THE TAKING OF AMERICA, 1-2-3
by Richard E. Sprague
Techniques and Weapons and 100 Dead Conspirators and Witnesses
“As Chapter 1 made clear, one of the two fiendish stratagems used by the Power Control Group to cover-up the truth and to fool the people was the use of various intelligence techniques and weapons. The use of such techniques in assassination and murder completely conceals the real killer’s presence or the real cause of death. From the moment the crime occurs the public is led to believe that there is either one lone madman assassin or that the death was accidental, due to natural causes, or committed by natural enemies of the victim. Some of the techniques are so unique that they are nearly impossible for the average American to believe.
The intelligence forces of the United States as well as those of other countries have out-Bonded James Bond. The development of sophisticated murder methods and the control of humans for warfare and spying in other countries came home to the United States, effectively used by the Power Control Group. Penn Jones, Jr. published a list of “mysterious deaths” in his series of four volumes, Forgive My Grief. Sylvia Meagher published facts about the first eighteen witnesses at Dealey Plaza murdered through the use of these techniques in the book, Accessories After the Fact. Very few people other than researchers pay any attention. Two movies with somewhat wider circulation, Executive Action and The Parallax View, covered the techniques fairly well, but they were considered to be fiction by most viewers. So the PCG goes on murdering where and when it is necessary, and it covers up the murders where necessary”.
*******************About the Author*************************
Richard E. Sprague is a pioneer in the field of electronic computers and a leading American authority on Electronic Funds Transfer Systems (EFTS). Receiving his BSEE degreee from Purdue University in 1942, his computing career began when he was employed as an engineer for the computer group at Northrup Aircraft. He co-founded the Computer Research Corporation of Hawthorne, California in 1950, and by 1953, serving as Vice President of Sales, the company had sold more computers than any competitor. In 1960, he became the Director of Computer Systems Consulting for Touche, Ross, Bailey, and Smart. He became a partner in that company in 1963, and started its Advanced Business Systems Department in 1964 where he stayed until 1968. In 1968 he established Sprague Research and Consulting for Computer Information Systems Consultation. He is currently also Consultant to the President’s Commission on EFTS and full time consultant to Battelle Memorial Institute of Frankfurt, Germany.

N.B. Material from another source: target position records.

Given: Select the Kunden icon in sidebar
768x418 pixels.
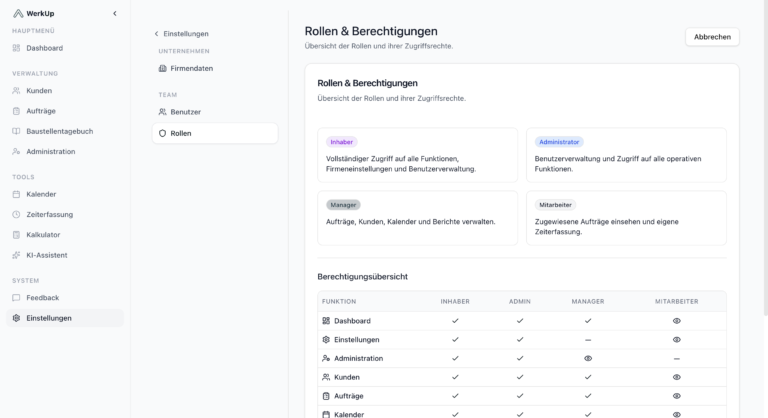Looking at the screenshot, I should (16, 90).
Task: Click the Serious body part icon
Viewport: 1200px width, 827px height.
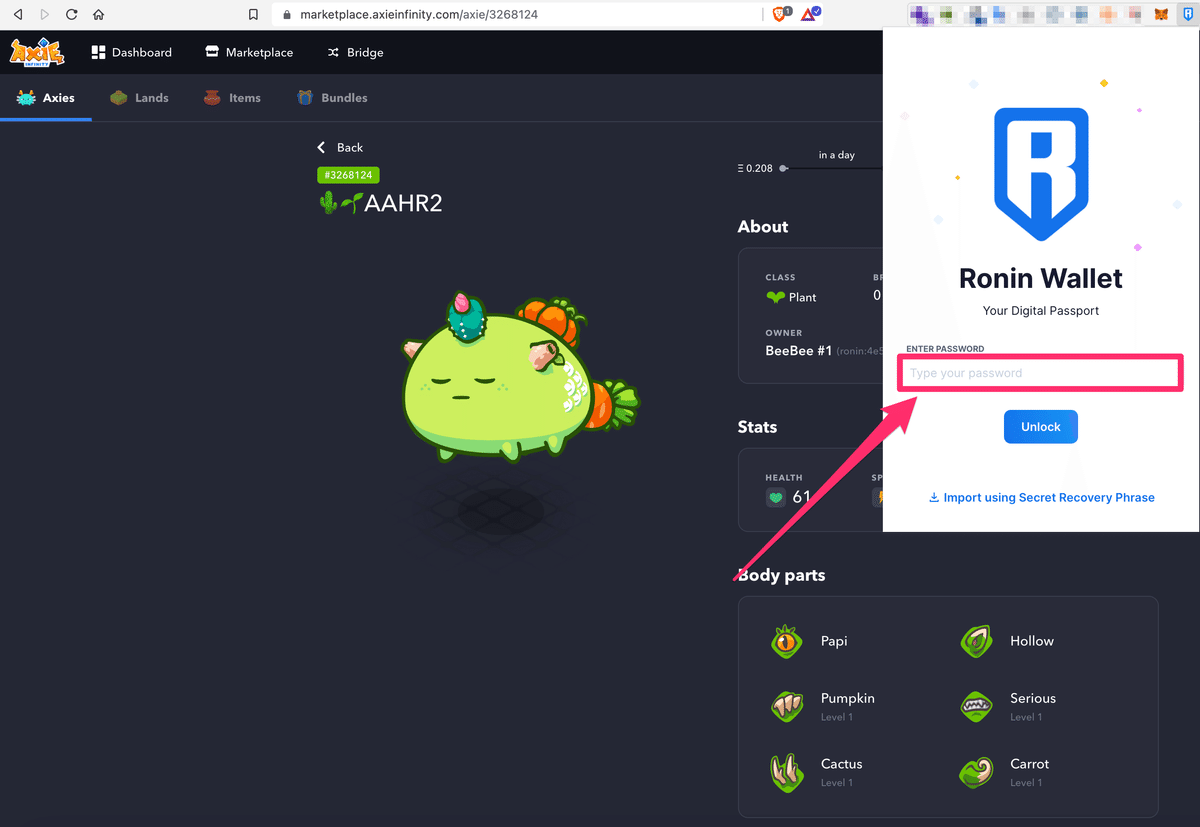Action: point(977,707)
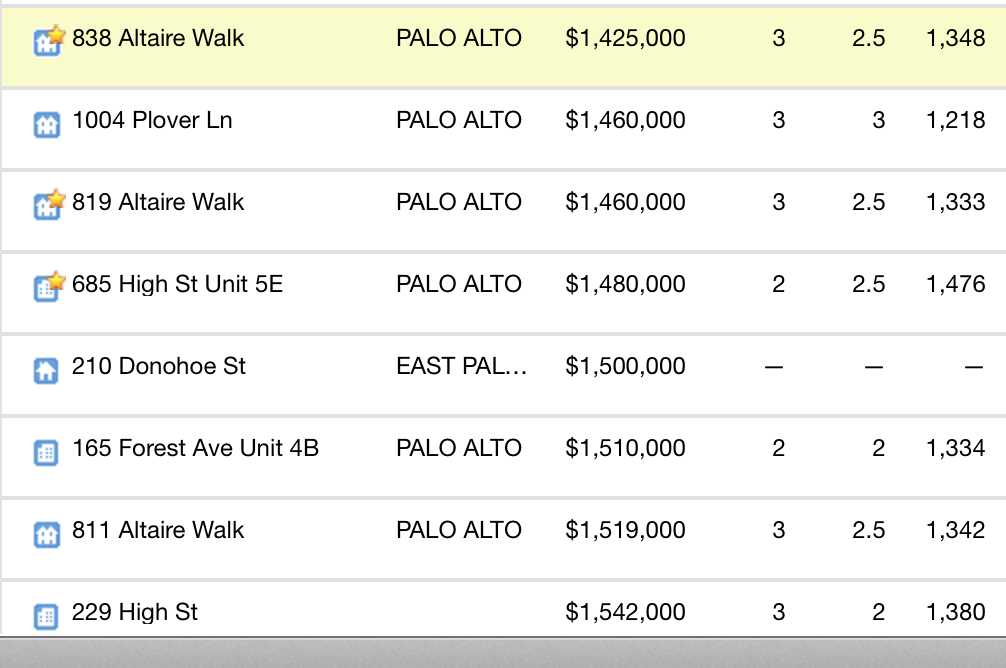Click the townhouse icon for 811 Altaire Walk
Image resolution: width=1006 pixels, height=668 pixels.
pyautogui.click(x=46, y=535)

In 1966, Mr. Sprague commenced an intensive program of research into the photographic evidence associated with the assassination of John Kennedy. He served a year as photographic expert advisor in the investigations conducted by New Orleans District Attorney Jim Garrison and had amassed and analyzed a majority of the known evidence on film by 1968 when he co-founded the Committee to Investigate Assassinations. He served with CTIA as an active researcher, board member and Secretary from 1968 to 1974.
Following numerous radio and television appearances and extensive lecture tours of the United States and Canada (where slides and films were used to demonstrate the basic evidence of conspiracy), he began, in 1974, working toward a Congressional investigation of all four major political assassinations and the cover-ups and links among these interrelated events. He was an advisor to Representative Henry B. Gonzales (D-Texas) on House Resolution 203 which proposed the appointment of a committee to investigate the circumstances surrounding the deaths of JFK, RFK, Martin Luther King and the attempt upon the life of Presidential Candidate George Wallace. He served as a consultant to Richard A. Sprague and G. Robert Blakey, the first and second General Counsels of the House Select Committee on Assassinations and served through the end of the Committee’s existence.
He is author of Electronic Business Systems (Ronald Press) 1962, Information Utilities (Prentice Hall) 1969, and a celebrated series of articles which appeared in Computers & Automation Magazine beginning in 1970. He is also co-author with Dick Russell of In Search of the Assassins which is scheduled for publication by the Dial Press in 1977.
The materials presented in this book are drawn from an analysis of the photographic evidence, personal knowledge and records of the Garrison investigation, research files of the Committee to Investigate Assassinations and Congressional Committees.